## WORK ITEM
The line with "You are a computer-use" marks where to begin; print it and all lines after it in the material below exactly, skipping pictures.

## DATASET CONTENT
Start of Block

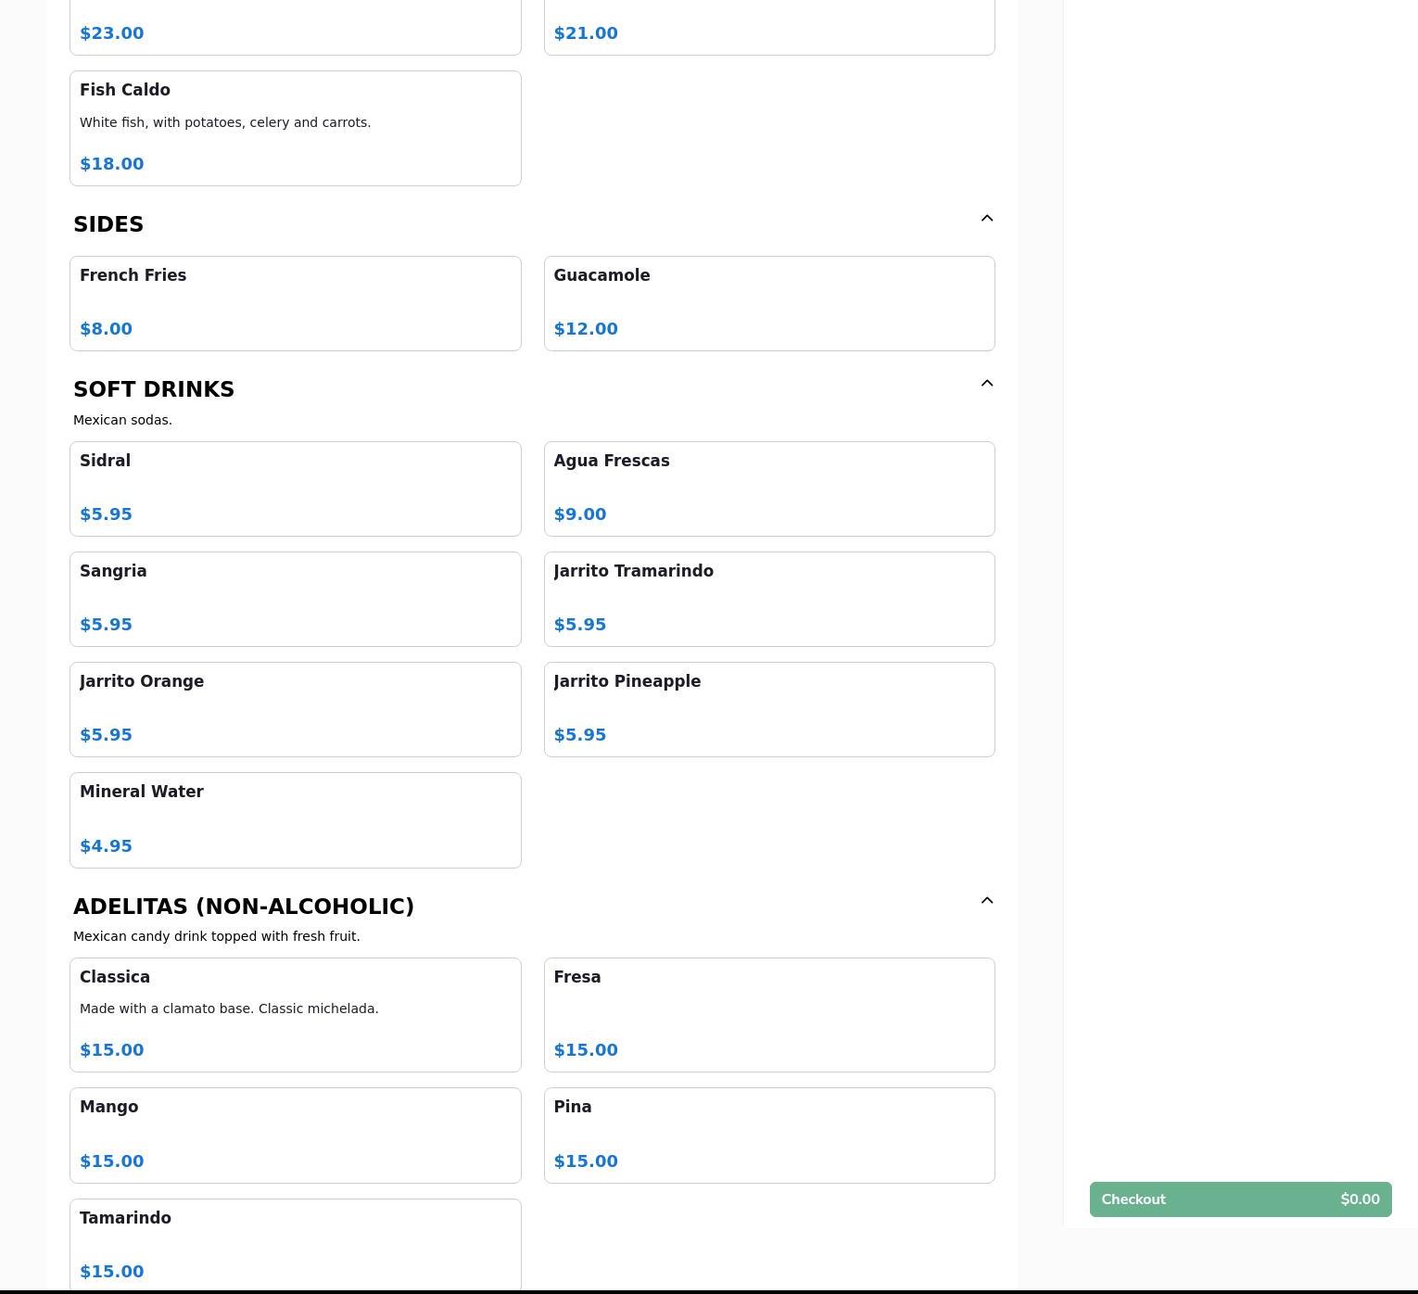Select the Sidral soft drink
This screenshot has height=1294, width=1418.
click(x=295, y=488)
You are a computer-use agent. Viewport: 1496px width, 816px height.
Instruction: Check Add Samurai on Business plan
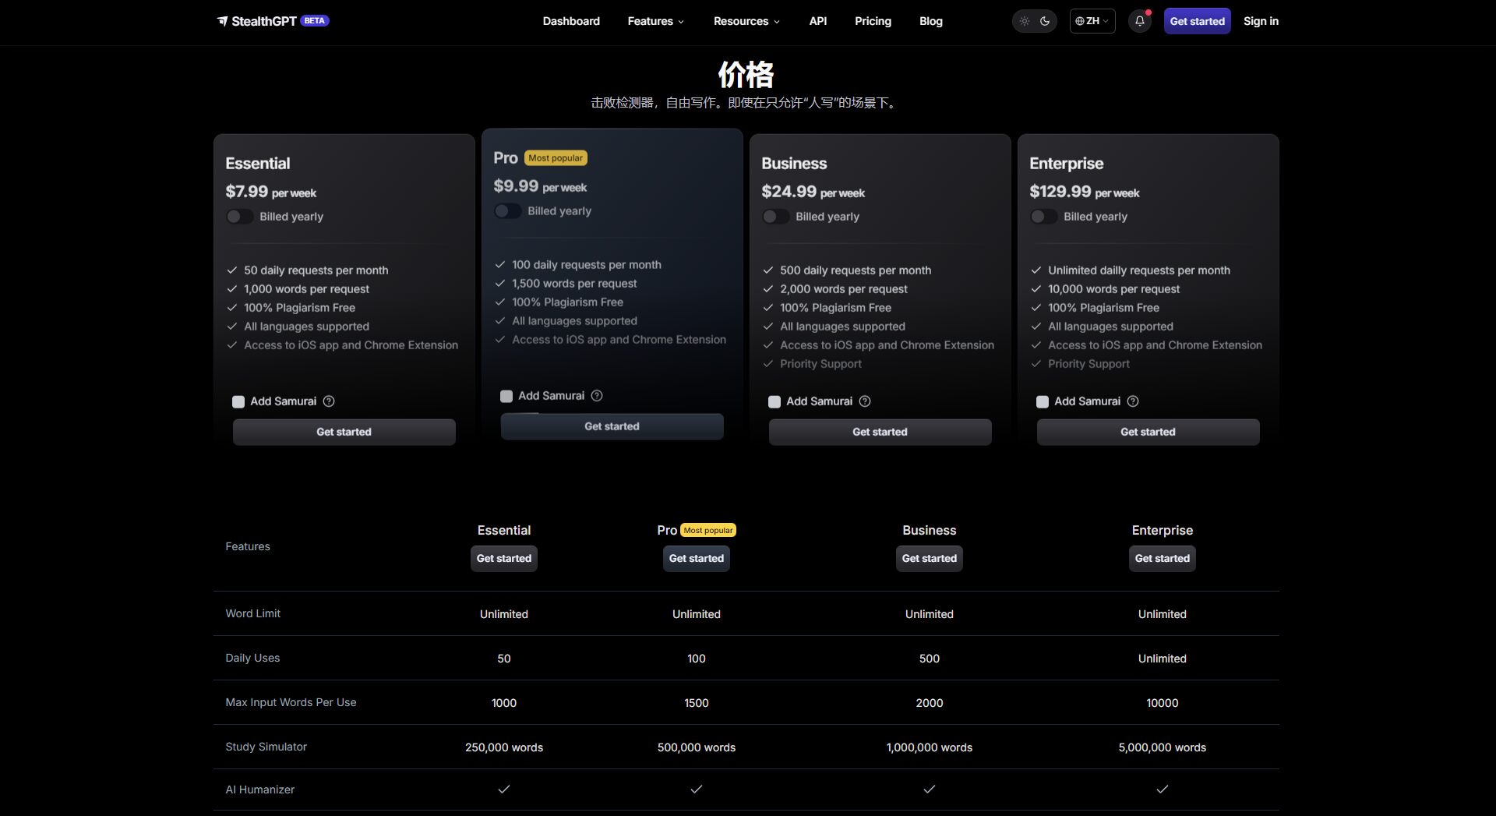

End of Block

## EXERCISE OUTPUT
You are a computer-use agent. Viewport: 1496px width, 816px height.
Instruction: Check Add Samurai on Business plan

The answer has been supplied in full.